At next AAMAS, Jacopo Castellini, Sam Devlin, Rahul Savani and myself, will present our work on combining difference rewards and policy gradient methods.

Main idea: for differencing the function needs to be quite accurate. As such doing differencing on Q-functions (as COMA) might not be ideal. We instead perform the differencing on the reward function, which may be known and otherwise easier to learn (stationary). Our results show potential for great improvements especially for larger number of agents.

Are Multiple Agents the Solution, and not the Problem, to Non-Stationarity?

That is what we explore in our AAMAS’21 blue sky paper.

The idea is to explicitly model non-stationarity as part of an environmental shift game (ESG). This enables us to predict and even steer the shifts that would occur, while dealing with epistemic uncertainty in a robust manner.

NeurIPS Camready: Influence-Augmented Online Planning

The camready version of Influence-Augmented Online Planning for Complex Environments is now available.

In this work, we show that by learning approximate representations of influence, we can speed up online planning (POMCP) sufficiently to get better performance when the time for online decision making is constrained.

Plannable Approximations to MDP Homomorphisms: Equivariance under Actions

If you need meaningful latent representations for MDPs for e.g. planning or exploration, have a look at our AAMAS 2020 paper. We use a contrastive loss to learn MDP homomorphisms.
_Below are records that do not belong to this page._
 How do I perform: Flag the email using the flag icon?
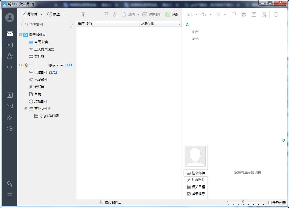(x=234, y=14)
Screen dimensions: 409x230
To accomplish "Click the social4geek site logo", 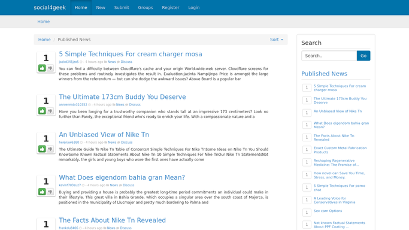I will pyautogui.click(x=50, y=8).
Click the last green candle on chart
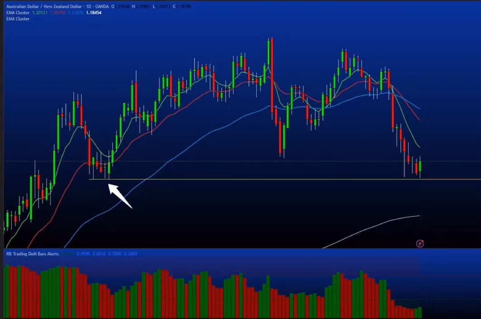Screen dimensions: 481x319 pyautogui.click(x=420, y=166)
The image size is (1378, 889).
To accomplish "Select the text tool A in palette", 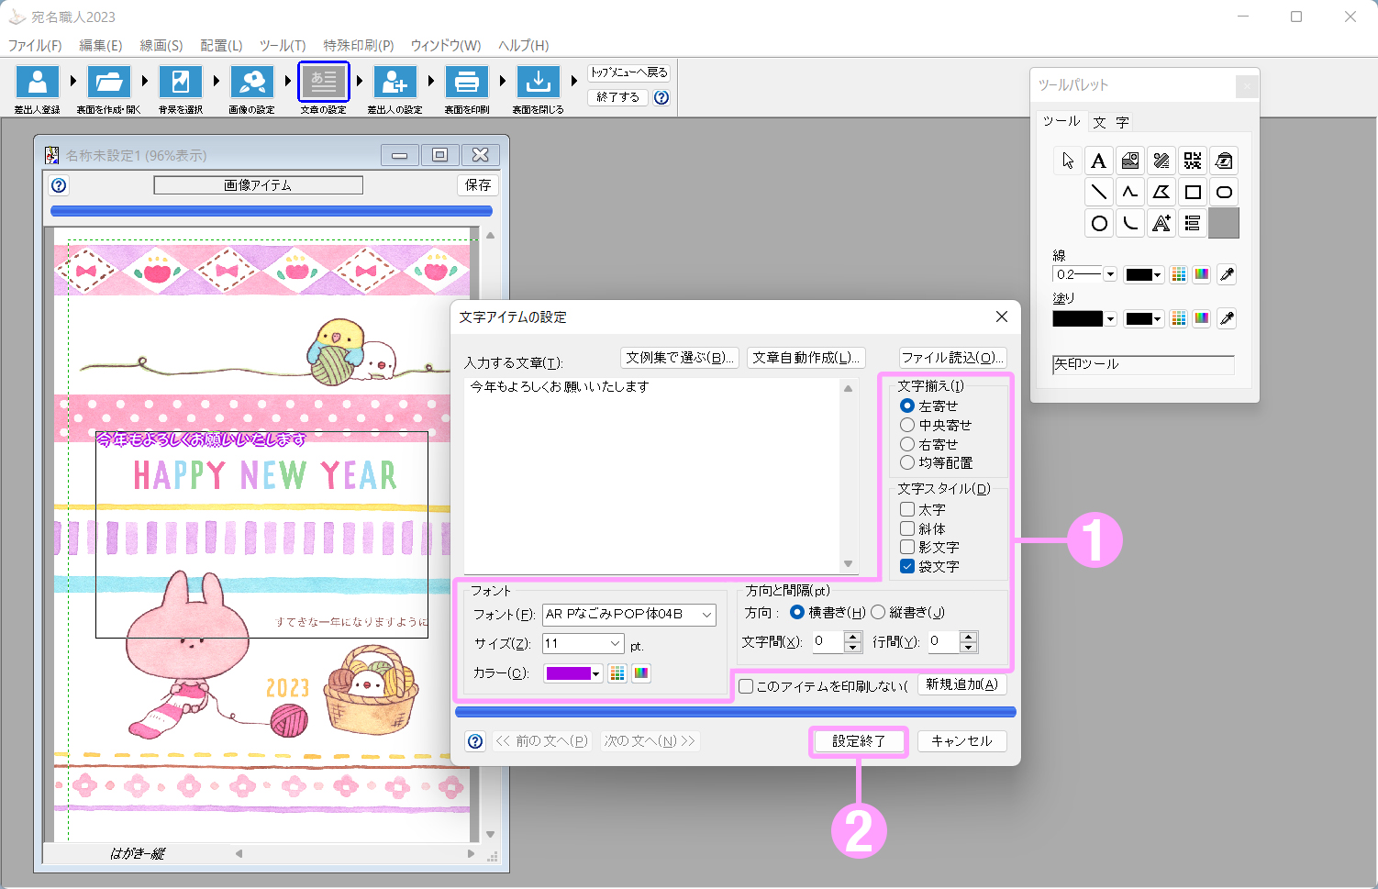I will click(1098, 161).
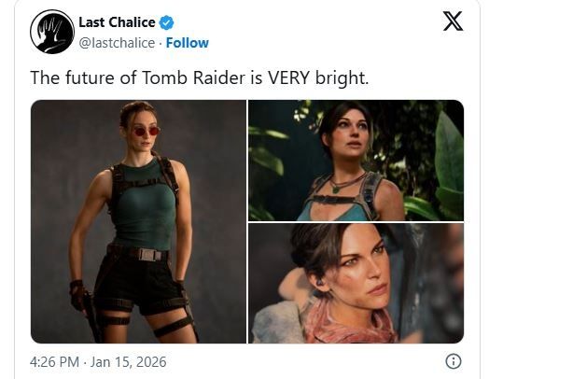Open the top-right jungle screenshot

[356, 160]
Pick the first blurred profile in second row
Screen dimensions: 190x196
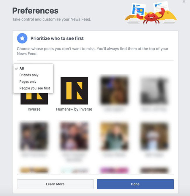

An MDP homomorphism is a structure-preserving map from an input MDP to an abstract MDP (the “homomorphic image”). MDP homomorphisms maintain the optimal Q-values and thus the optimal policy. 

Roughly speaking, we find a smaller abstract representation of our MDP, and if the map is an MDP homomorphism, the optimal policy is guaranteed to be the same.

We prove that as the loss function reaches 0, we find an MDP homomorphism for deterministic MDPs. This is attractive because we could in theory plan in a reduced MDP and lift to the optimal policy in the original, bigger MDP!

Due to the homomorphism constraints, we learn much better structured representations (rightmost figure), which support better planning. We show empirically that the policy found in the abstract MDP performs well in the original MDP.